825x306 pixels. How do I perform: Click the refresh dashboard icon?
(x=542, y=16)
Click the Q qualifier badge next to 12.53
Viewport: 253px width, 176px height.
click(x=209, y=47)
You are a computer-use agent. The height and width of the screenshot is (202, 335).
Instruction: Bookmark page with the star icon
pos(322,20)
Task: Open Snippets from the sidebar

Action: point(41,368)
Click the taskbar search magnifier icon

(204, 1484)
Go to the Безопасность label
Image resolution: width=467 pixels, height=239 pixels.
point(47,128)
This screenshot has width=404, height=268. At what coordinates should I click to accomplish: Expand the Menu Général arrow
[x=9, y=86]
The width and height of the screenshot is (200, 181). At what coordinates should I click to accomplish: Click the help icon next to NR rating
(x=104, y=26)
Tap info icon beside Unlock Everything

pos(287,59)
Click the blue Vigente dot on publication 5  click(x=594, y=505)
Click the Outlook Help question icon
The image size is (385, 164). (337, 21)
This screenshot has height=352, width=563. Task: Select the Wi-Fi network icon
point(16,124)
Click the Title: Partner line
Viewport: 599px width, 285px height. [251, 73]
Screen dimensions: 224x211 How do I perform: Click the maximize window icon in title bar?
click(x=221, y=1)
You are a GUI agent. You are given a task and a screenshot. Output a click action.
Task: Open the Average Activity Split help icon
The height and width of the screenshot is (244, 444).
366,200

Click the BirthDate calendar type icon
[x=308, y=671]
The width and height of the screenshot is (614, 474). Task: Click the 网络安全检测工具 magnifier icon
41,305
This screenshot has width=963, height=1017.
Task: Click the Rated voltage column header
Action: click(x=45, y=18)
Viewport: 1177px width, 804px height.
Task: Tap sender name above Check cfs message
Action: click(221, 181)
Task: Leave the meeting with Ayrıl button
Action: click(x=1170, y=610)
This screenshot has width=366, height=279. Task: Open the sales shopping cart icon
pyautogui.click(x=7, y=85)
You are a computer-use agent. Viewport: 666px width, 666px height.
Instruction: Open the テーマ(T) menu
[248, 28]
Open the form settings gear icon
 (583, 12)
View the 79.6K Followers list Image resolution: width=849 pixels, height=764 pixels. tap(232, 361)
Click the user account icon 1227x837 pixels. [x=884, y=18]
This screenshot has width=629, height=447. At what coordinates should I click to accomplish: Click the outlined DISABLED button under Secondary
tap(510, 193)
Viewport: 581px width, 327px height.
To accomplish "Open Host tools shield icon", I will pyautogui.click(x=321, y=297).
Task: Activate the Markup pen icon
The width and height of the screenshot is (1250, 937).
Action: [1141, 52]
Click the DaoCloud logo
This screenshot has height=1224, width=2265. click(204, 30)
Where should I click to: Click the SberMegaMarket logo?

---+---

- What is needed: Echo all of the lines above exactly.

- Exercise solution:
825x306 pixels. How do I perform: Click the refresh dashboard icon?
(x=542, y=16)
Click the Q qualifier badge next to 12.53
Viewport: 253px width, 176px height.
click(x=209, y=47)
You are a computer-use agent. The height and width of the screenshot is (202, 335).
Instruction: Bookmark page with the star icon
pos(322,20)
Task: Open Snippets from the sidebar

Action: point(41,368)
Click the taskbar search magnifier icon

(204, 1484)
Go to the Безопасность label
Image resolution: width=467 pixels, height=239 pixels.
point(47,128)
This screenshot has width=404, height=268. At what coordinates should I click to accomplish: Expand the Menu Général arrow
[x=9, y=86]
The width and height of the screenshot is (200, 181). At what coordinates should I click to accomplish: Click the help icon next to NR rating
(x=104, y=26)
Tap info icon beside Unlock Everything

pos(287,59)
Click the blue Vigente dot on publication 5  click(x=594, y=505)
Click the Outlook Help question icon
The image size is (385, 164). (337, 21)
This screenshot has height=352, width=563. Task: Select the Wi-Fi network icon
point(16,124)
Click the Title: Partner line
Viewport: 599px width, 285px height. [251, 73]
Screen dimensions: 224x211 How do I perform: Click the maximize window icon in title bar?
click(x=221, y=1)
You are a GUI agent. You are given a task and a screenshot. Output a click action.
Task: Open the Average Activity Split help icon
The height and width of the screenshot is (244, 444).
366,200

Click the BirthDate calendar type icon
[x=308, y=671]
The width and height of the screenshot is (614, 474). Task: Click the 网络安全检测工具 magnifier icon
41,305
This screenshot has width=963, height=1017.
Task: Click the Rated voltage column header
Action: click(x=45, y=18)
Viewport: 1177px width, 804px height.
Task: Tap sender name above Check cfs message
Action: click(221, 181)
Task: Leave the meeting with Ayrıl button
Action: click(x=1170, y=610)
This screenshot has width=366, height=279. Task: Open the sales shopping cart icon
pyautogui.click(x=7, y=85)
You are a computer-use agent. Viewport: 666px width, 666px height.
Instruction: Open the テーマ(T) menu
[248, 28]
Open the form settings gear icon
 (583, 12)
View the 79.6K Followers list Image resolution: width=849 pixels, height=764 pixels. tap(232, 361)
Click the user account icon 1227x837 pixels. [x=884, y=18]
This screenshot has width=629, height=447. At what coordinates should I click to accomplish: Click the outlined DISABLED button under Secondary
tap(510, 193)
Viewport: 581px width, 327px height.
To accomplish "Open Host tools shield icon", I will pyautogui.click(x=321, y=297).
Task: Activate the Markup pen icon
The width and height of the screenshot is (1250, 937).
Action: [1141, 52]
Click the DaoCloud logo
This screenshot has height=1224, width=2265. click(204, 30)
Where should I click to: Click the SberMegaMarket logo?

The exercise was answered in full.